2. The federation will launch a highly visible campaign to provide broader public support for unions and workers’ rights, with both an education and an action component. We will educate the public about the need for unions and the difficulties that workers have in forming unions, and act directly through mass actions and other strategies to defend and assist workers seeking to exercise their right to form a union. The campaign will have no immediate legislative component, but it will underscore the problems with the existing legal environment and lay the groundwork for a labor law reform effort.

3. The AFL-CIO Organizing Institute’s recruitment and training program will be expanded to recruit, train and place new organizers in 1997. The training programs will also seek to provide more highly skilled, experienced organizers and campaign managers capable of organizing on a large scale.

4. The federation will target a small number of key industries and national unions to develop industry focused strategic organizing plans, with support from the Organizing Fund. We will also provide ongoing technical assistance to national unions in their organizing programs.

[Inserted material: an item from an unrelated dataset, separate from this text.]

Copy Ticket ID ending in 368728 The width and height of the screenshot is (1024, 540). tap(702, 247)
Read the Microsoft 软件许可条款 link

5. Within certain geographic areas the AFL-CIO will develop strategic organizing plans and organizing capacity in cooperation with state federations, central labor councils and local unions. A small number of state organizing plans will be developed to provide a blueprint for organizing goals and activities and address the resources required to undertake such plans. A "Union Cities" program will encourage the development of organizing capacity and activity at the local level. A small number of locally based cooperative organizing campaigns will be developed to further this effort. The federation will allocate part of its Organizing Fund to support such efforts with training, media, strategic research, legal strategies and community outreach.